### Passage for review

Genetic predisposition to altered blood cell homeostasis is associated with glioma risk and survival

Glioma is a highly fatal brain tumor comprised of molecular subtypes with distinct clinical trajectories. Observational studies have suggested that variability in immune response may play a role in glioma etiology. However, their findings have been inconsistent and susceptible to reverse causation due to treatment effects and the immunosuppressive nature of glioma. We applied genetic variants associated (p<5×10(−8)) with blood cell traits to a meta-analysis of 3418 glioma cases and 8156 controls. Genetically predicted increase in the platelet to lymphocyte ratio (PLR) was associated with an increased risk of glioma (odds ratio (OR)=1.25, p=0.005), especially in IDH-mutant (IDH(mut) OR=1.38, p=0.007) and IDH(mut) 1p/19q non-codeleted (IDH(mut-noncodel) OR=1.53, p=0.004) tumors. However, reduced glioma risk was observed for higher counts of lymphocytes (IDH(mut-noncodel) OR=0.70, p=0.004) and neutrophils (IDH(mut) OR=0.69, p=0.019; IDH(mut-noncodel) OR=0.60, p=0.009), which may reflect genetic predisposition to enhanced immune-surveillance. In contrast to susceptibility, there was no association with survival in IDH(mut-noncodel;) however, in IDH(mut) 1p/19q co-deleted tumors, we observed higher mortality with increasing genetically predicted counts of lymphocytes (hazard ratio (HR)=1.65, 95% CI: 1.24–2.20), neutrophils (HR=1.49, 1.13–1.97), and eosinophils (HR=1.59, 1.18–2.14). Polygenic scores for blood cell traits were also associated with tumor immune microenvironment features, with heterogeneity by IDH status observed for 17 signatures related to interferon signaling, PD-1 expression, and T-cell/Cytotoxic responses. In summary, we identified novel, immune-mediated susceptibility mechanisms for glioma with potential disease management implications.

### Given material
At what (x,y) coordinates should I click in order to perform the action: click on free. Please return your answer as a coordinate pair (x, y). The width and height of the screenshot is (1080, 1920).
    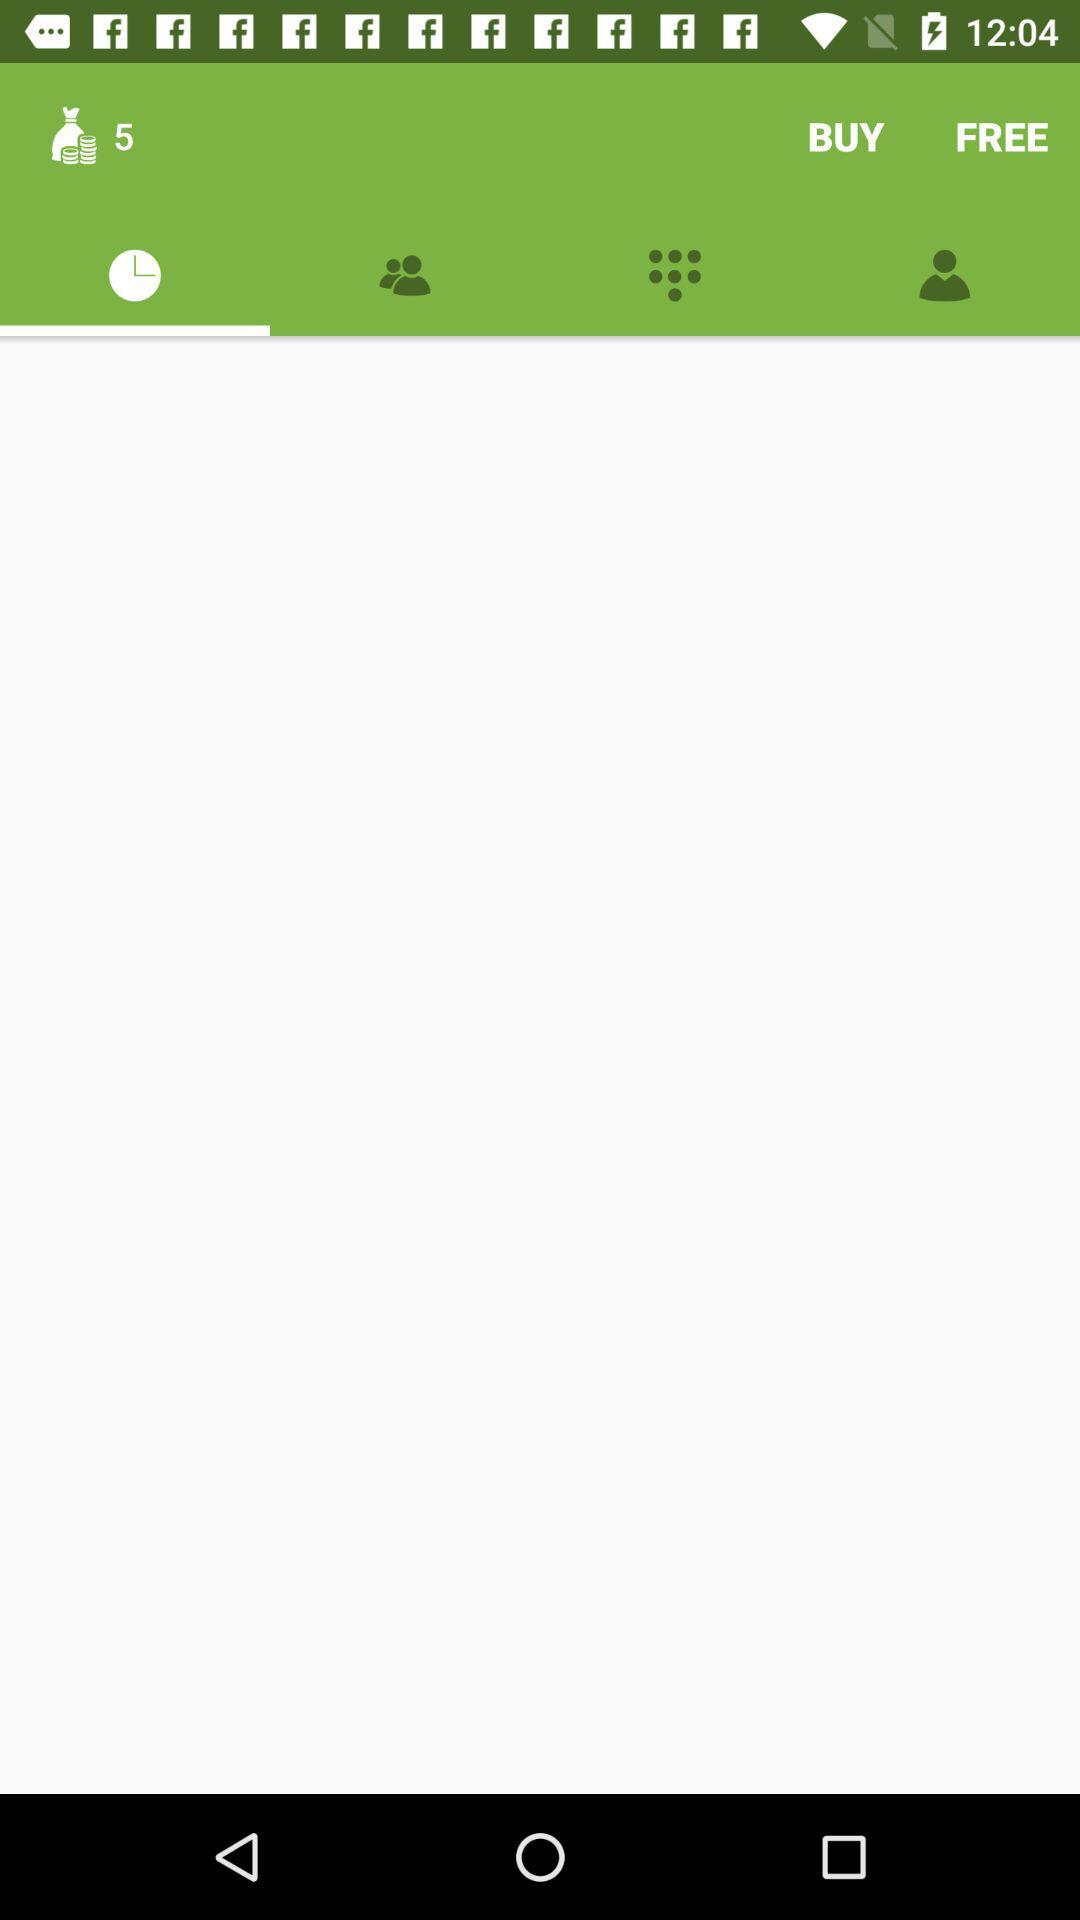
    Looking at the image, I should click on (1002, 135).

### Activity
From the glioma abstract, list each blood cell type whose higher genetically predicted count was linked to higher mortality in IDH(mut) 1p/19q co-deleted tumors, with its hazard ratio and 95% CI.

### Task response
- Lymphocytes: HR=1.65, 95% CI: 1.24–2.20
- Neutrophils: HR=1.49, 1.13–1.97
- Eosinophils: HR=1.59, 1.18–2.14